Les cercles de dons ne sont pas propres au Québec. La Gendarmerie royale du Canada (GRC) a procédé à l’arrestation de quatre personnes à la tête de l’une de ces organisations pyramidales, en février 2018, en Colombie-Britannique. Les femmes de ce groupe prétendument d’entraide étaient invitées à verser 5000 $. On leur faisait alors la promesse qu’elles toucheraient 40 000 $ dans un avenir rapproché. Des reportages ont également été diffusés à CTV et à CBC sur des groupes similaires prenant pour cibles des femmes en Alberta et en Ontario à la fin de 2017. Le Better Business Bureau a d’ailleurs mis en garde les femmes contre la recrudescence de ce genre d’arnaques, en 2016.

« Illégal » à tous les échelons

Dans un communiqué publié en 2018, la GRC de North Vancouver a rappelé que les cercles de dons constituent « une opération pyramidale, donc une activité frauduleuse et illégale », et qu’y participer « constitue une infraction criminelle ». Le corps policier a adressé une sérieuse mise en garde à ceux qui seraient tentés par l’expérience. « Vous pourriez être arrêté et accusé, peu importe votre échelon dans la pyramide. En recrutant vos amis et les membres de votre famille, vous pourriez leur faire perdre de l’argent, et des accusations criminelles pourraient être portées contre eux. »
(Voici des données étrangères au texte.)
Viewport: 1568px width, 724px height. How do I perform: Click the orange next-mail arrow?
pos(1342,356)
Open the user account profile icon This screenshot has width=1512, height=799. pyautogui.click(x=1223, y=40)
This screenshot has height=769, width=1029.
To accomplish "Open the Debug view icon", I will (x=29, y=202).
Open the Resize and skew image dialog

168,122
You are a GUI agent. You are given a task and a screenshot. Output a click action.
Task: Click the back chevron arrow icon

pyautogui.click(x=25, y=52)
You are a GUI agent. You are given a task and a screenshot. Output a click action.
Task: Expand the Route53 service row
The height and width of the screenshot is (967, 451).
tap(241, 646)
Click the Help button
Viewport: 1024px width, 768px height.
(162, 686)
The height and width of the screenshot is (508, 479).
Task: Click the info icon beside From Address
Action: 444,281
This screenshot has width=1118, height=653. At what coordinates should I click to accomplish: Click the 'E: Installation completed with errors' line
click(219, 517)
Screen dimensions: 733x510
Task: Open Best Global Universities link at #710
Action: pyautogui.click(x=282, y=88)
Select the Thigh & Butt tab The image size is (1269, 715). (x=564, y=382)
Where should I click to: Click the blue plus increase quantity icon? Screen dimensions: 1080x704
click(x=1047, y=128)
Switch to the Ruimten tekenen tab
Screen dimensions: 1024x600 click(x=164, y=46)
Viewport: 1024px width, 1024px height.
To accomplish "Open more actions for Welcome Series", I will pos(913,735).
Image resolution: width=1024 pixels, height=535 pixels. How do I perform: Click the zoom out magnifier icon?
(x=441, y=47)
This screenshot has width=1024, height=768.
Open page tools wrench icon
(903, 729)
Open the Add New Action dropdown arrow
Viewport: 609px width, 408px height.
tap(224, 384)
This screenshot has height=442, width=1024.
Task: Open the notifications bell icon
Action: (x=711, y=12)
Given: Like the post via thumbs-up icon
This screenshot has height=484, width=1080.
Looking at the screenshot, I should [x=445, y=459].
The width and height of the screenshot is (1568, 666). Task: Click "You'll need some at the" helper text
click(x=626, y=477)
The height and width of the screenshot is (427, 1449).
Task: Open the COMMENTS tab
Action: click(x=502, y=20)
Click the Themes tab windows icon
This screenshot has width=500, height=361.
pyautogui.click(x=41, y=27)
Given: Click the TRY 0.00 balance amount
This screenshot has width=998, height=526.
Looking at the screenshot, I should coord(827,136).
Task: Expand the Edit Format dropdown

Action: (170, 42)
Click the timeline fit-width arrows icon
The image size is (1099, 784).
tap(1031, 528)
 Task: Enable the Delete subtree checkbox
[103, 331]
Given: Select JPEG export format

Qu’est-ce que La Moisson ?

La Moisson, une organisation pyramidale qui se décrivait comme un club d’entraide, a été démantelée par la Sûreté du Québec en 2004. Les membres étaient appelés des « semeurs » au premier niveau de la pyramide. Ils passaient ensuite au titre de « faucheur » et de « moissonneur ». Une fois au sommet de la pyramide, ils devenaient « meunier ». Selon le journal Le Soleil, les « semeurs » devaient faire un don de 3000 $ et recruter deux personnes. Une fois qu’ils atteignaient le titre de « meunier », ils touchaient 24 000 $. Au Canada anglais, l’organisation portait le nom de Cherry Report.